How Turkish Tech Firms Can Build Ethical AI: A Look at KVKK's Latest Guide

If your team is working on AI products in Turkey, there’s a new piece of guidance from KVKK (the Turkish Personal Data Protection Authority) that you need to pay attention to. The document “Recommendations on the Protection of Personal Data in the Field of Artificial Intelligence” is one of the clearest signals yet that AI ethics and privacy-by-design are no longer optional.

This isn’t just about compliance. It’s about building tech that earns trust from users, partners, and regulators alike.

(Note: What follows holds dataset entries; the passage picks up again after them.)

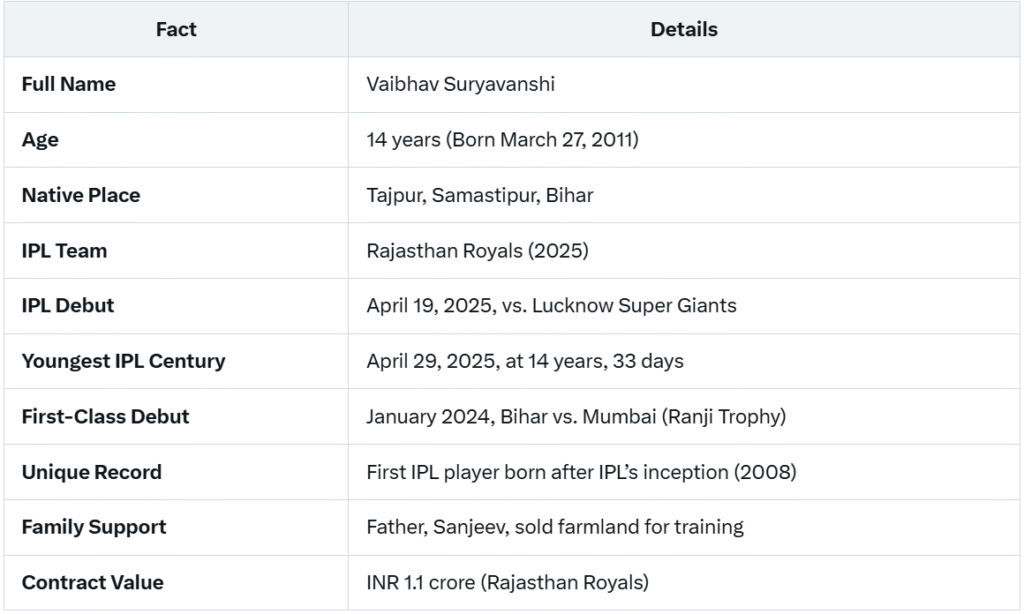Click the "Rajasthan Royals (2025)" cell
This screenshot has height=614, width=1024.
(477, 251)
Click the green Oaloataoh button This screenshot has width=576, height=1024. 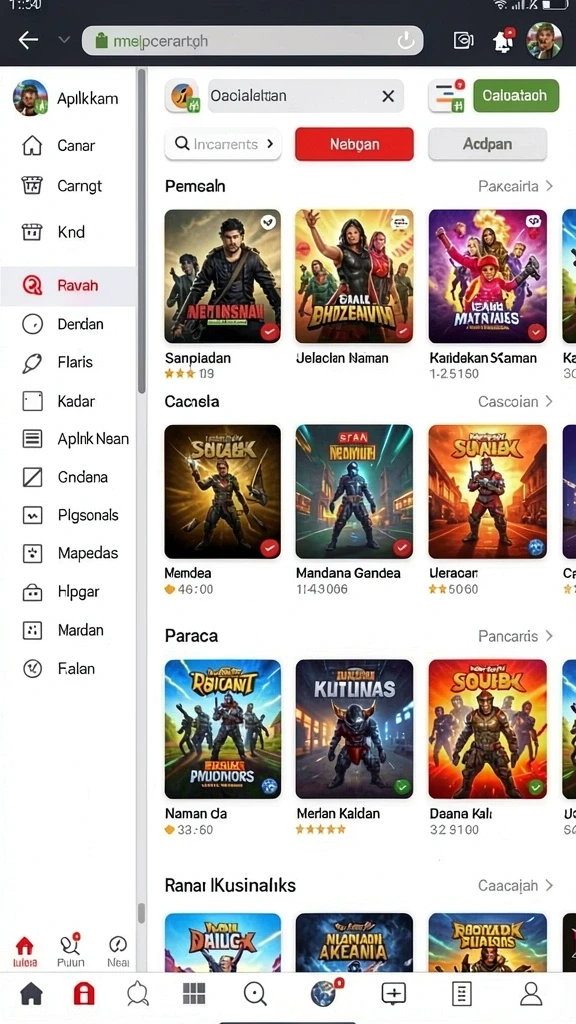[x=516, y=95]
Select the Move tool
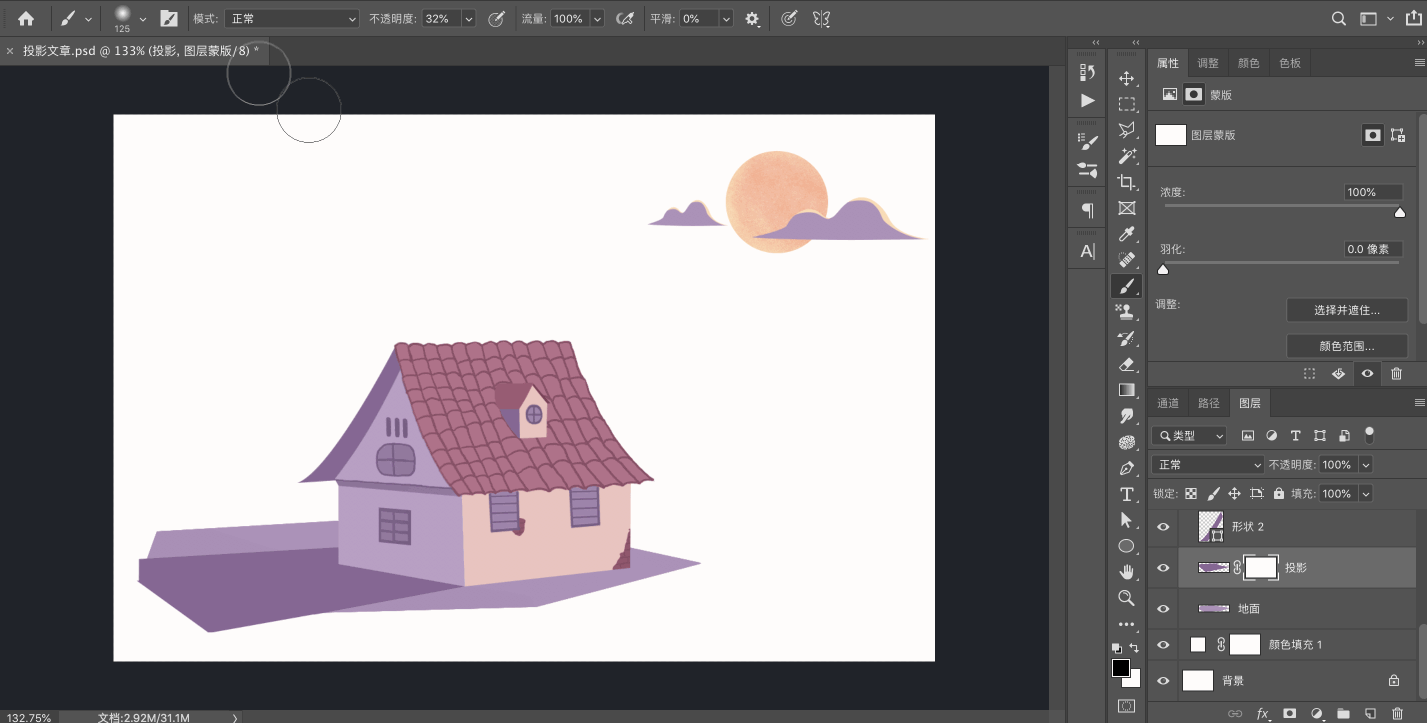This screenshot has height=723, width=1427. click(1127, 78)
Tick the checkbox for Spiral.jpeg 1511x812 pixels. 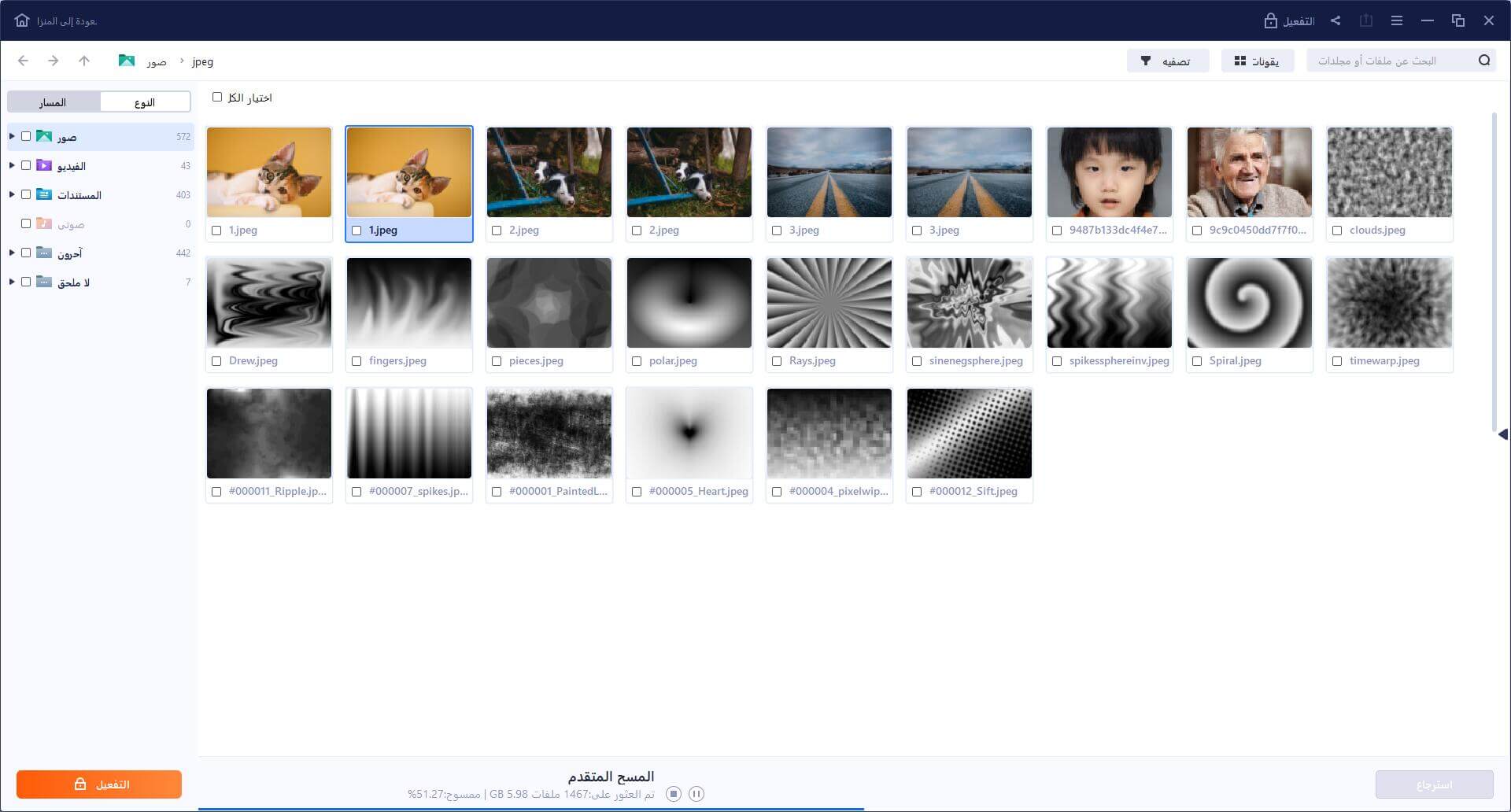coord(1197,361)
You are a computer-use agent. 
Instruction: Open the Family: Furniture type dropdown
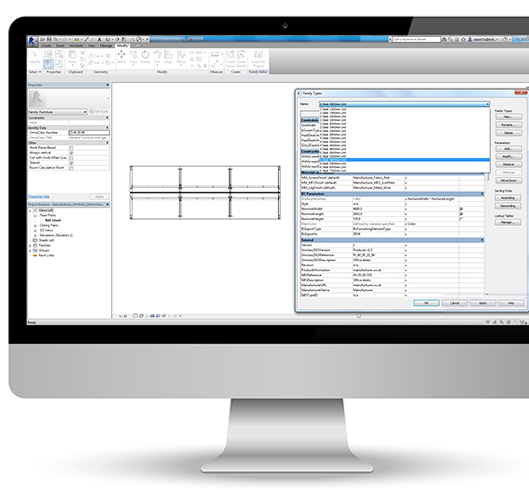[x=57, y=112]
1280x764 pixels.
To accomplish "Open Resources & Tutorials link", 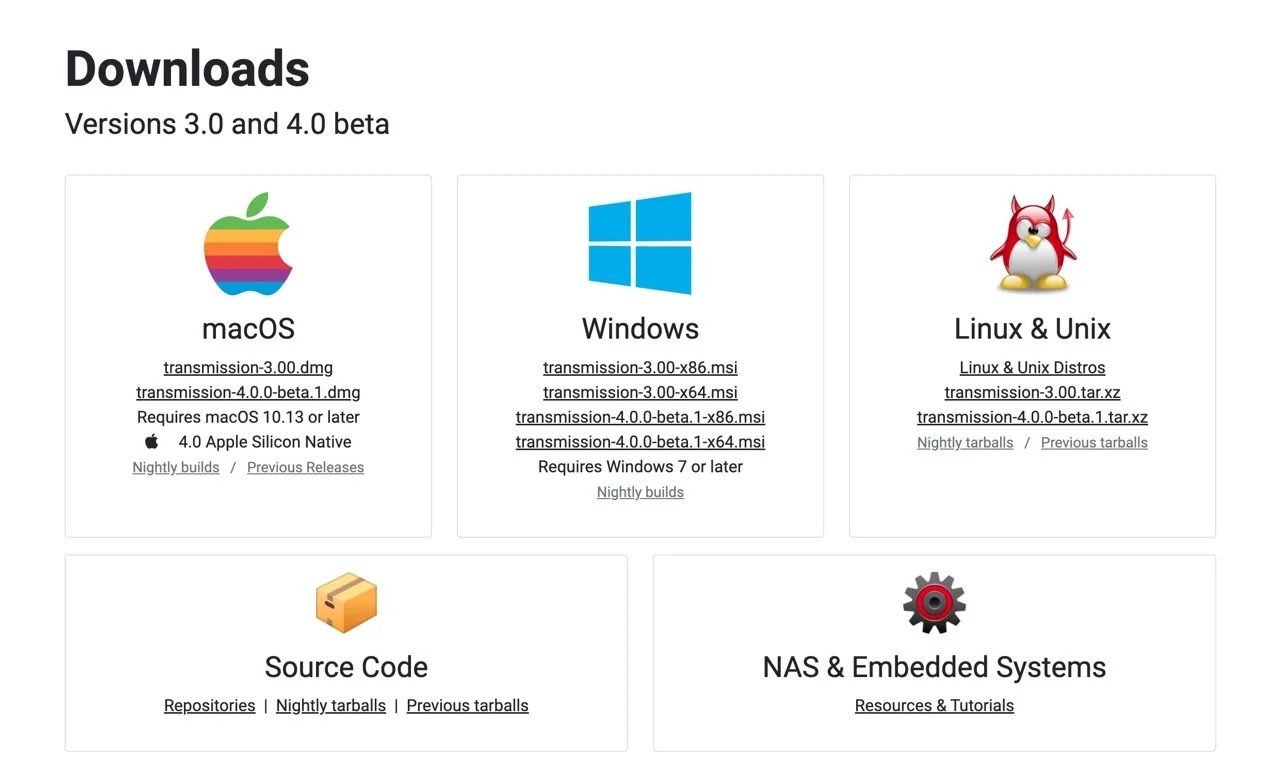I will (x=934, y=706).
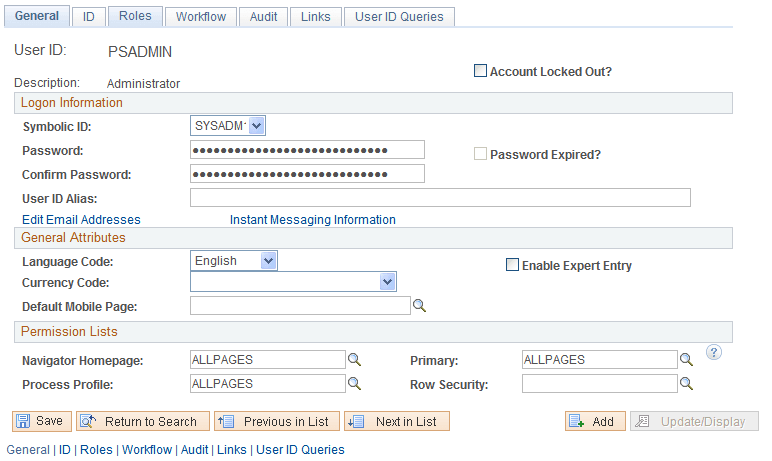Go to Next in List

point(397,422)
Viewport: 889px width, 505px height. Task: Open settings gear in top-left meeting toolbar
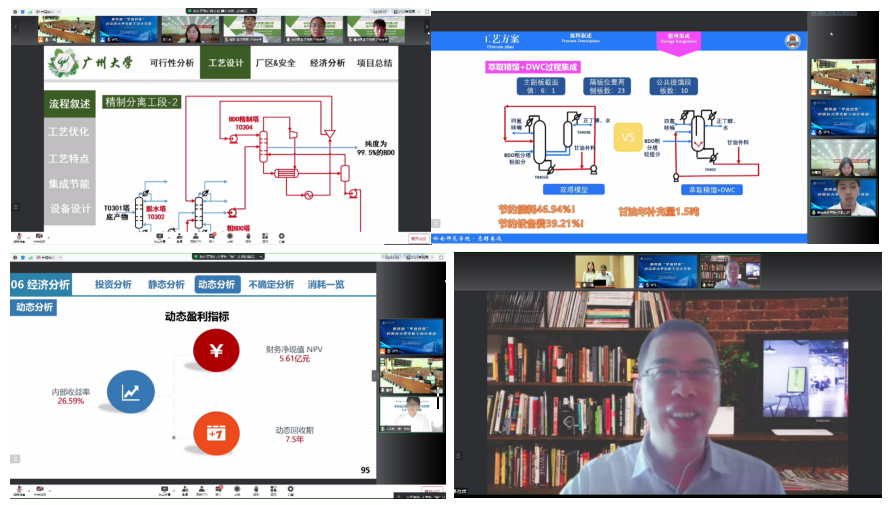[283, 237]
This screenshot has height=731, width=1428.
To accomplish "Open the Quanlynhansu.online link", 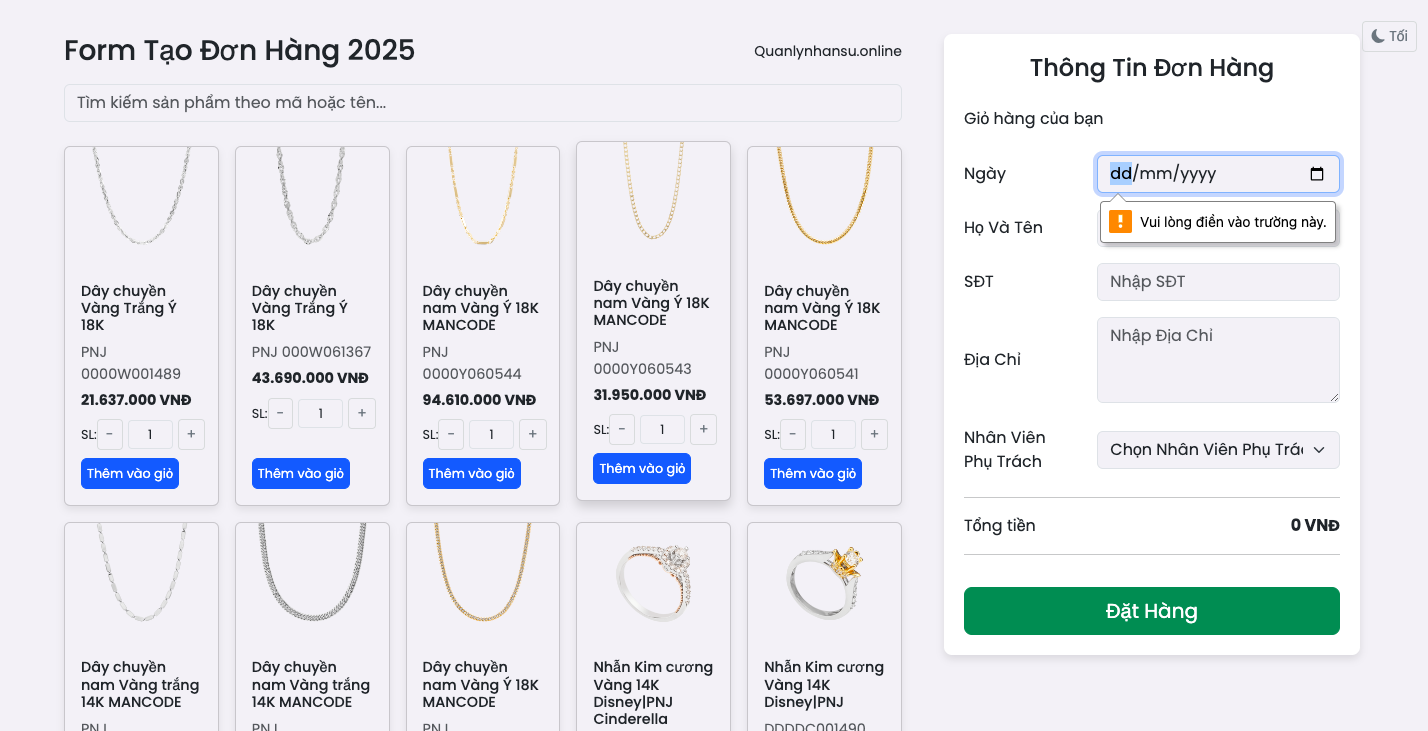I will coord(828,51).
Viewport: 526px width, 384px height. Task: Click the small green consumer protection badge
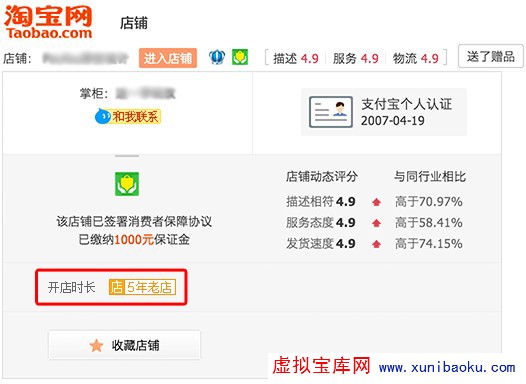click(x=240, y=57)
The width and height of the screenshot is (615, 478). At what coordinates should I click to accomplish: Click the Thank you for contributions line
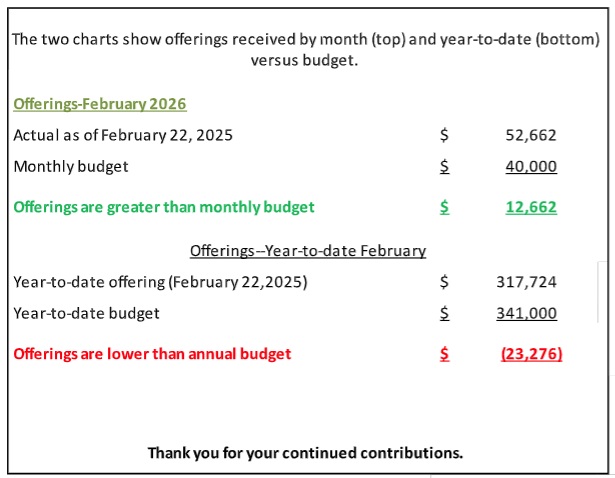pos(305,452)
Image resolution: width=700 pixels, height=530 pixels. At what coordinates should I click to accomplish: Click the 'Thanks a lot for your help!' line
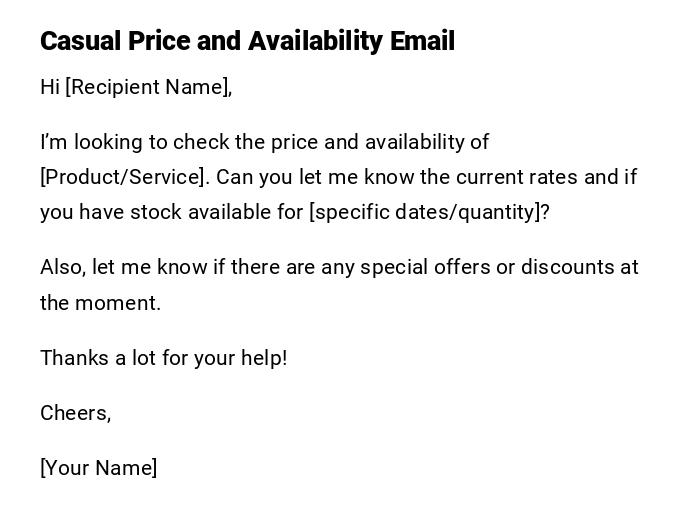[x=163, y=358]
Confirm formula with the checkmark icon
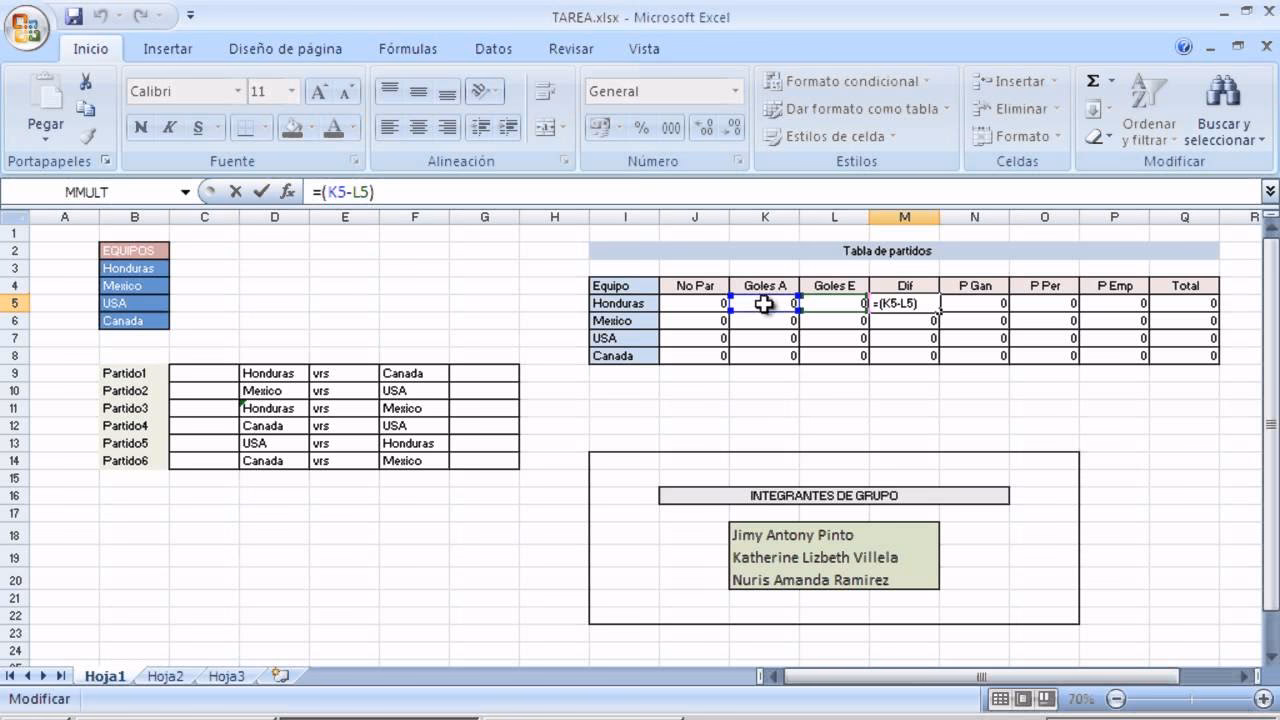Viewport: 1280px width, 720px height. pos(261,192)
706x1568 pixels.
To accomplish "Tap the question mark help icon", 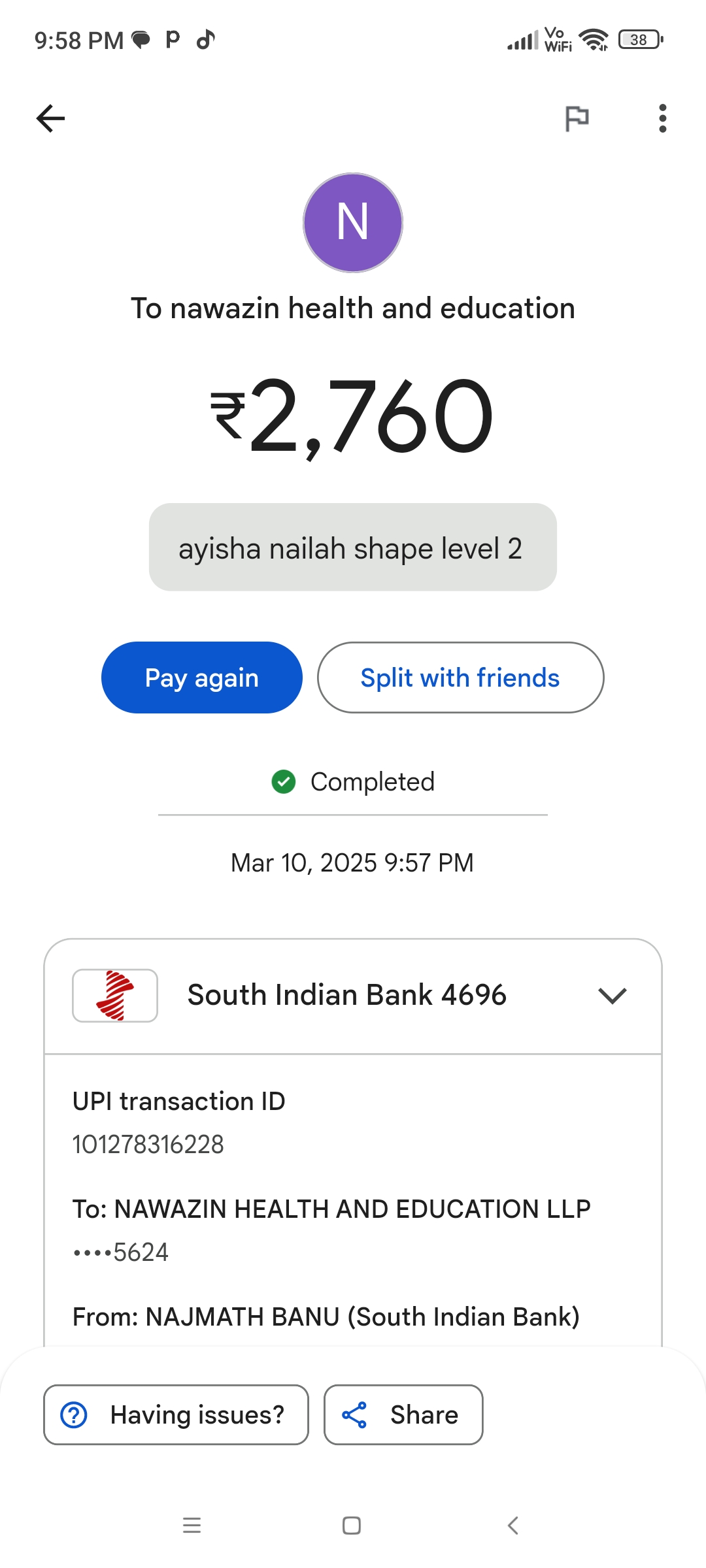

Let’s break it down and show how it connects with broader trends, particularly the EU’s High-Level Expert Group’s Ethics Guidelines for Trustworthy AI (which many multinational firms already look to as a blueprint).

What’s New from KVKK?

KVKK’s guide outlines concrete steps AI developers, manufacturers, and service providers should take to protect personal data, especially in systems that rely heavily on machine learning or automated decision-making.

Here are the key takeaways for tech teams:

  • Start with risk. If your AI model processes personal data — especially sensitive data — you need to assess the privacy risks up front. KVKK recommends a privacy impact assessment (PIA) as early as possible.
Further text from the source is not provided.